The remaining 1/3rd is a summary and analysis. This too is a separate file.
This third should be part of the book’s front matter–preface and introduction. The remaining 2/3rds is the main matter.
Page numbering doesn’t matter for epubs, so I guess I can join the two files together. Scrivener is good for doing this. But even though the subsubsection articles are styled, Scrivener doesn’t included them in the ToC. Thus, I get a three entry ToC: preface, intro and main matter. This is not as useful as a detailed ToC.
The workaround is to use the joined file and make an ePub. This seems to be working. But thee print version is another story.
Importing the joined text into Vellum is a work in progress. It looks like it’s not possible to include the detailed subsubsection article names in the ToC.
I’m not fluent in Scrivener’s treatment of front matter but it’s easy in LaTeX. \begin…
\end… But there’s still the matter of the 721 subsubsections.
Each article looks like this:
Article 1 All about article 1.
Article 2 Here’s another cool article.
Is there an awk command that will generate:
\subsubsection{Article 1. All about article 1.}
\subsubsection{Article 2. Here’s another cool article.}
…and ignore the second instance of “article 1 of the first item in the list above.” There’s two parts to this:
- add \subsubsection at the beginning of the line; and
- enclose the line, excluding the LaTeX subsubsection command, in brackets.
Miss a bracket in LaTeX and all hell breaks loose. Finding the error requires eagle eyes and an undocumented, trial and error technique.
I suspect that awk can mark up the subsubsections, so I could copy all the articles into a text file, run the appropriate awk command, and bring the result back into the file. That way, LaTeX will properly generate the front matter (Roman numerals) and the main matter (Arabic numerals).
My guess is that one of the AI platforms can generate the correct LaTeX mark-up, but I’m not sure.
The problem is in creating both a pdf for publication and an ePub for electronic distribution.

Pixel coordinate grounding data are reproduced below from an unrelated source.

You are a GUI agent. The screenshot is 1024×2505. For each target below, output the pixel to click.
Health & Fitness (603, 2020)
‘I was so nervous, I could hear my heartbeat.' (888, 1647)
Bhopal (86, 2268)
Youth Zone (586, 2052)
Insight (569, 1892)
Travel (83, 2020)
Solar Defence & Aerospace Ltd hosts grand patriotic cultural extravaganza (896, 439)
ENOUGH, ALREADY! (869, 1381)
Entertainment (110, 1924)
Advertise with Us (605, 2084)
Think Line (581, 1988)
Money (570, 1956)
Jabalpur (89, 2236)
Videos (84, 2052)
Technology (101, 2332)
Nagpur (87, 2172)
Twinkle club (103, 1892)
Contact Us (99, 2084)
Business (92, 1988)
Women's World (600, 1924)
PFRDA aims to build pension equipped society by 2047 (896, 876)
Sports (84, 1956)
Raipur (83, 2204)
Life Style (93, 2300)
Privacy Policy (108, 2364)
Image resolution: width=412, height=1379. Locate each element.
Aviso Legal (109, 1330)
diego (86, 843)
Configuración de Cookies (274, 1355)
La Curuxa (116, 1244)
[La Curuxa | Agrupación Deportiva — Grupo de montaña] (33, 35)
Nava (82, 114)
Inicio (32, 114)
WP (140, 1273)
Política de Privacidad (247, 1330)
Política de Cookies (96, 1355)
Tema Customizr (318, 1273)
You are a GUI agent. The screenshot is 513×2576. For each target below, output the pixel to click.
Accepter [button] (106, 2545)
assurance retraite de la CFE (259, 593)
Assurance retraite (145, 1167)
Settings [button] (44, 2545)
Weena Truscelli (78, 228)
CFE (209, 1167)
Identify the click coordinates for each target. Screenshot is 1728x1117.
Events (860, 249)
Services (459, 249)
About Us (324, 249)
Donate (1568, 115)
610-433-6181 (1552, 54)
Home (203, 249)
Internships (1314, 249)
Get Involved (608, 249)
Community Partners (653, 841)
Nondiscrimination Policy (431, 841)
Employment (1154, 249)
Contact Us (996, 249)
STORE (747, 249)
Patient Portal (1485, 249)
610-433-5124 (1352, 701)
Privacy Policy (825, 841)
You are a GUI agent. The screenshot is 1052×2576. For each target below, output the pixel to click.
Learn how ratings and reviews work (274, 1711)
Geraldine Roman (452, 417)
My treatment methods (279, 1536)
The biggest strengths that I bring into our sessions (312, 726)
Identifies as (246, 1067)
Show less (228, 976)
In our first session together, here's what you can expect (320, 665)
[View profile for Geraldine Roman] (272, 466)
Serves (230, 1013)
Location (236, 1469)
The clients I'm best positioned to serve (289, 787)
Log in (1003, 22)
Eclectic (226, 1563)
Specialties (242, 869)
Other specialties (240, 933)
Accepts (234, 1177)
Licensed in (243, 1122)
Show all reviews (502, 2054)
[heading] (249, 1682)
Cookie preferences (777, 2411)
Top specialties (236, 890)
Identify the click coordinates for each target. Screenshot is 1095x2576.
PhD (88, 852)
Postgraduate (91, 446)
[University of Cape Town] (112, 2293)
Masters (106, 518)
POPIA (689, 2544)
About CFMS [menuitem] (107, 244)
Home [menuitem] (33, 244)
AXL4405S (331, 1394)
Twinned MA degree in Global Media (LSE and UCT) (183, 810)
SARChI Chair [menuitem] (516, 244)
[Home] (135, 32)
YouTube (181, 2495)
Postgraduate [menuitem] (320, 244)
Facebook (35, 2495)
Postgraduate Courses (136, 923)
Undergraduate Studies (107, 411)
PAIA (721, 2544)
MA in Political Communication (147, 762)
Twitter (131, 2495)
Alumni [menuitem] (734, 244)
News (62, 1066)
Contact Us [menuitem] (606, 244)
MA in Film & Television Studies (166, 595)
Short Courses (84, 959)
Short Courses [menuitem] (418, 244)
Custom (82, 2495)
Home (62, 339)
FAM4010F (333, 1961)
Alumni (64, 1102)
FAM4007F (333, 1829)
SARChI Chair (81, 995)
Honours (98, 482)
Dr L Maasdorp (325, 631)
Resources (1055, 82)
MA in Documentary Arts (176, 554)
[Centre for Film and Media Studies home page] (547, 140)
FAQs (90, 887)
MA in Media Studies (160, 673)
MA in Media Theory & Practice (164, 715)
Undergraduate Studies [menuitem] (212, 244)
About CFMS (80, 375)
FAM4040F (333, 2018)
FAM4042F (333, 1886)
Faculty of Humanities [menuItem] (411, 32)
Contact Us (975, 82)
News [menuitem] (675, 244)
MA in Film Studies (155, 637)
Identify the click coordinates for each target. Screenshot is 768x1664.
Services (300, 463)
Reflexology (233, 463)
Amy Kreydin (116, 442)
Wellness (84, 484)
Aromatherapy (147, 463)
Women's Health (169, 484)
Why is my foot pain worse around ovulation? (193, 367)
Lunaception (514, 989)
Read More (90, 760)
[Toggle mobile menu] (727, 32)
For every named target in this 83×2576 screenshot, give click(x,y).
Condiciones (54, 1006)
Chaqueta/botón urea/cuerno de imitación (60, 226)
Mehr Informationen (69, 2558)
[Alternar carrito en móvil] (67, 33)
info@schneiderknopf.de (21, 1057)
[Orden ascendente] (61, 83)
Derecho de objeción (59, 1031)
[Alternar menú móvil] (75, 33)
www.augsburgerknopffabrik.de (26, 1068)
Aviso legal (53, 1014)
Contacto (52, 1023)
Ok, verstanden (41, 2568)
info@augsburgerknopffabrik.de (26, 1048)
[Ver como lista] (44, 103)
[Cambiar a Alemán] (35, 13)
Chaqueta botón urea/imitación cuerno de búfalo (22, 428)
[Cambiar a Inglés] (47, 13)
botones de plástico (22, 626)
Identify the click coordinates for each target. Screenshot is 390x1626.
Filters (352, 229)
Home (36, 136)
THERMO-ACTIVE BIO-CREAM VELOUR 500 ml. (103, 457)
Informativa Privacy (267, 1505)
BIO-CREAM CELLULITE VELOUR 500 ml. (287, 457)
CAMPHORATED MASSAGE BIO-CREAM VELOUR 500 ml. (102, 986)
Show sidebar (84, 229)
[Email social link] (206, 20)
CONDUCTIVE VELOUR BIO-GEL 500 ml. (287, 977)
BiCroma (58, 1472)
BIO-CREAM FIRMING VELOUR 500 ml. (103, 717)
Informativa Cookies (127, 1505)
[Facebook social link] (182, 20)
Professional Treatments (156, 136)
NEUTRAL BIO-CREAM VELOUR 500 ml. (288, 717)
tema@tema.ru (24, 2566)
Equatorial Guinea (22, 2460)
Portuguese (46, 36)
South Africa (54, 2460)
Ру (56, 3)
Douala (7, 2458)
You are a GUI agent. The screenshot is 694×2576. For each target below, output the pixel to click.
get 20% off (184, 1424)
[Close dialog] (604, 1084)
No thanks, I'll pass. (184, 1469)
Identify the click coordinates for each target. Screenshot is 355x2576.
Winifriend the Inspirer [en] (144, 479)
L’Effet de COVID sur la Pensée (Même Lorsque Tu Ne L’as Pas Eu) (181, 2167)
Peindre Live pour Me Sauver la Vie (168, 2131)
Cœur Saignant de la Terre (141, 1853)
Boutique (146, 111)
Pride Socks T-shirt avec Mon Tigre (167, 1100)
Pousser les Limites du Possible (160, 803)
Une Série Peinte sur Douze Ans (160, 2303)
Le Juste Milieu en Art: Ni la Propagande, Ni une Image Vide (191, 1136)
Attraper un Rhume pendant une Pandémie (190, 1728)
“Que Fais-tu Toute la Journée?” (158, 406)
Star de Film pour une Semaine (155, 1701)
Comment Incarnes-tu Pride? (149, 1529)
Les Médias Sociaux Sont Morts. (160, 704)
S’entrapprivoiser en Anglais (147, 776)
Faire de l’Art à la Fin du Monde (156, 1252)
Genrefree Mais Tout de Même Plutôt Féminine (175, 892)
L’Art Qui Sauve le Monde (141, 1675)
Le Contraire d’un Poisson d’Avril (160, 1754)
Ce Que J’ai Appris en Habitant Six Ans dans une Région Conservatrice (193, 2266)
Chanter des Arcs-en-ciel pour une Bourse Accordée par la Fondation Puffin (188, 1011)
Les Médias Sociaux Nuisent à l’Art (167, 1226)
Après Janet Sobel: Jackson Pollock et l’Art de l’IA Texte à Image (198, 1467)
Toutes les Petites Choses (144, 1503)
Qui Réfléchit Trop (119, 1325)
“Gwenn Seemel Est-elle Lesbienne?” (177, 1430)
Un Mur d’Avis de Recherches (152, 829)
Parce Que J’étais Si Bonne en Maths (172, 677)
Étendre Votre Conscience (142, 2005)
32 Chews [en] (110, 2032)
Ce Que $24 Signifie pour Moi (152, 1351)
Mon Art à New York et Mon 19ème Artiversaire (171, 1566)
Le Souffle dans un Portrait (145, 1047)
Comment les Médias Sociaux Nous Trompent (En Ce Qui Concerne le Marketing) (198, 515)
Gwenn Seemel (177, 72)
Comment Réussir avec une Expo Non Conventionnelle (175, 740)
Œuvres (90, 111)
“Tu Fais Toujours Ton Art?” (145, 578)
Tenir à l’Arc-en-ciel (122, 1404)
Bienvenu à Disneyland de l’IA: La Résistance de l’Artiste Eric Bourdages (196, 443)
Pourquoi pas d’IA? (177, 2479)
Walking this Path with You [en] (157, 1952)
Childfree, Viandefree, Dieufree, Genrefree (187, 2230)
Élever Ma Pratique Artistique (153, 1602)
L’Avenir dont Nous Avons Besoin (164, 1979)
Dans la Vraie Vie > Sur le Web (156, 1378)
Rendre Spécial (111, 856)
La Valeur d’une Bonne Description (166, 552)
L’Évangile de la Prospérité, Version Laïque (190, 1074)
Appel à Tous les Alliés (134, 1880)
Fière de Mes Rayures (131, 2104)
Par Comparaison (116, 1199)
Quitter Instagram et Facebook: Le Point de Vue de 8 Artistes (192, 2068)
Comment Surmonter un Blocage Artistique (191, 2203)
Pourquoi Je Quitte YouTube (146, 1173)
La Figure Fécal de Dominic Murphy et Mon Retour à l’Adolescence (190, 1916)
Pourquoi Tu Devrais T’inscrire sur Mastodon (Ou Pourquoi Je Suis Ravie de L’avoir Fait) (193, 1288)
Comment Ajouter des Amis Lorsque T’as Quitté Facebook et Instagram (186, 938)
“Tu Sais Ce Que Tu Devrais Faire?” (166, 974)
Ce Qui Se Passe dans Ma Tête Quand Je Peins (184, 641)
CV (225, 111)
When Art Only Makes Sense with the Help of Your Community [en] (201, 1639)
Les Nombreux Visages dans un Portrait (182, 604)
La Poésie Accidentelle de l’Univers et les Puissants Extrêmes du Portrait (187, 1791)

One other possible issue is that assigning styles in Word isn’t easy when the number of styles won’t fit on the menu bar. Sure, the menu bar can expand but that’s not quick and prone to error. So I’m styling parts, chapters, sections, subsections and subsubsections in Mellel, where it is very very easy. Mellel also exports to Word and will give me an ePub. But though I’m told that Mellel will give me front matter, I haven’t been able to properly generate it for a pdf (with Roman and Arabic numerals).
If the entire document were in Markdown from the beginning, things might be easier, but I don’t know how to generate a ToC in Markdown.
The Mellel/Word ePub looks good enough for government work. I may have to bite the bullet and convert the Word document to LaTeX (can pando do this?) and use awk or AI to for those 721 mark-ups.
I started experimenting with Lacuna to see if post-import corrections is less of an ordeal.
I had hoped that Scrivener would give me a ToC with all 721 articles included, but they are not in the binder and it would be easier to do LaTeX mark-up than bring them there.